Vulnerability lies at the center of the family story. It defines our moments of greatest joy, fear, sorrow, shame, disappointment, love, belonging, gratitude, creativity, and everyday wonder. Whether we’re holding our children or standing beside them or chasing them down or talking through their locked door, vulnerability is what shapes who we are and who our children are.

By pushing away vulnerability, we turn parenting into a competition that’s about knowing, proving, executing, and measuring rather than being. If we put aside the question of “Who’s better?” and put down the yardsticks of school admissions, grades, sports, trophies, and accomplishments, I think the vast majority of us will agree that what we want for our children is what we want for ourselves—we want to raise children who live and love with their whole hearts.

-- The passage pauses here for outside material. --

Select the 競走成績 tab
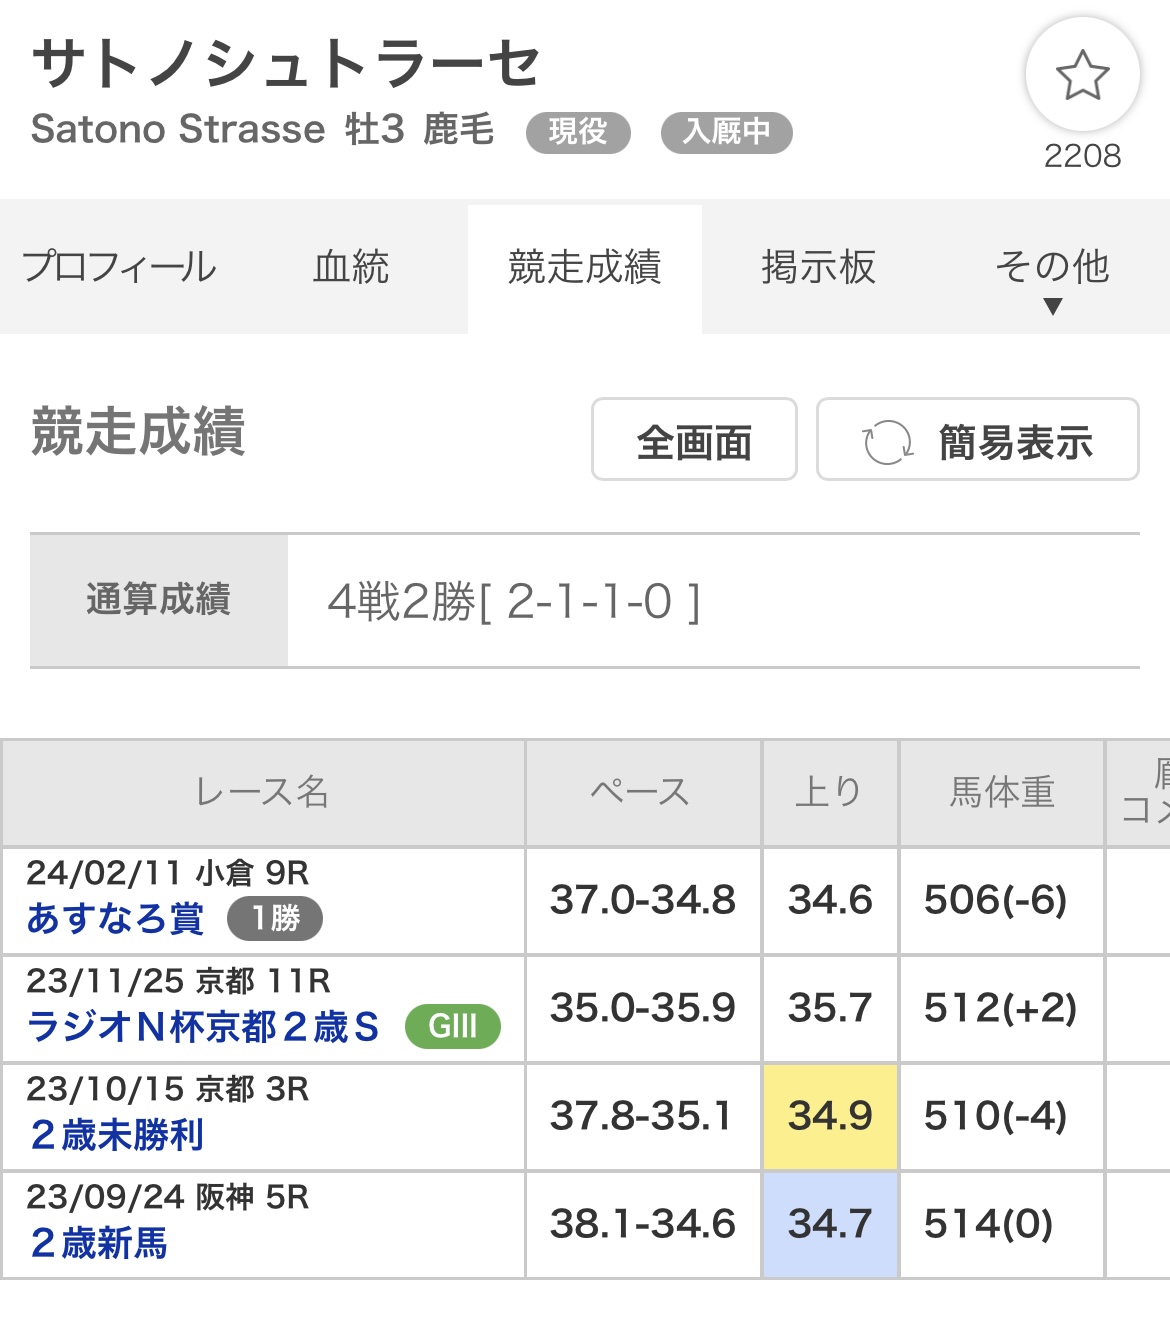Viewport: 1170px width, 1326px height. [585, 267]
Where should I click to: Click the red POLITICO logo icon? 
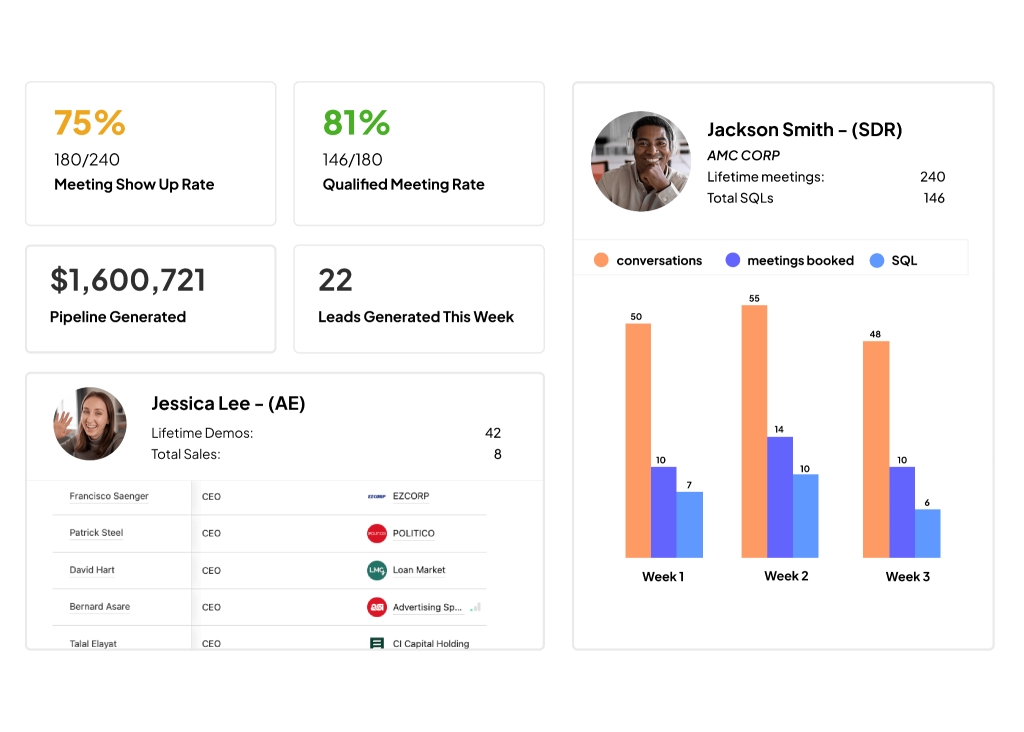tap(376, 533)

If Wholeheartedness is the goal, then above all else we should strive to raise children who:

  • Engage with the world from a place of worthiness
  • Embrace their vulnerabilities and imperfections
  • Feel a deep sense of love and compassion for themselves and others
  • Value hard work, perseverance, and respect
  • Carry a sense of authenticity and belonging with them, rather than searching for it in external places
  • Have the courage to be imperfect, vulnerable, and creative
  • Don’t fear feeling ashamed or unlovable if they are different or if they are struggling
  • Move through our rapidly changing world with courage and a resilient spirit

For parents this means we are called upon to:

  • Acknowledge that we can’t give our children what we don’t have and so we must let them share in our journey to grow, change, and learn
  • Recognize our own armor and model for our children how to take it off, be vulnerable, show up, and let ourselves be seen and known
  • Honor our children by continuing on our own journeys toward Wholeheartedness
  • Parent from a place of “enough” rather than scarcity
  • Mind the gap and practice the values we want to teach
  • Dare greatly, possibly more than we’ve ever dared before

In other words, if we want our children to love and accept who they are, our job is to love and accept who we are. We can’t use fear, shame, blame, and judgment in our own lives if we want to raise courageous children. Compassion and connection—the very things that give purpose and meaning to our lives—can only be learned if they are experienced. And our families are our first opportunities to experience these things.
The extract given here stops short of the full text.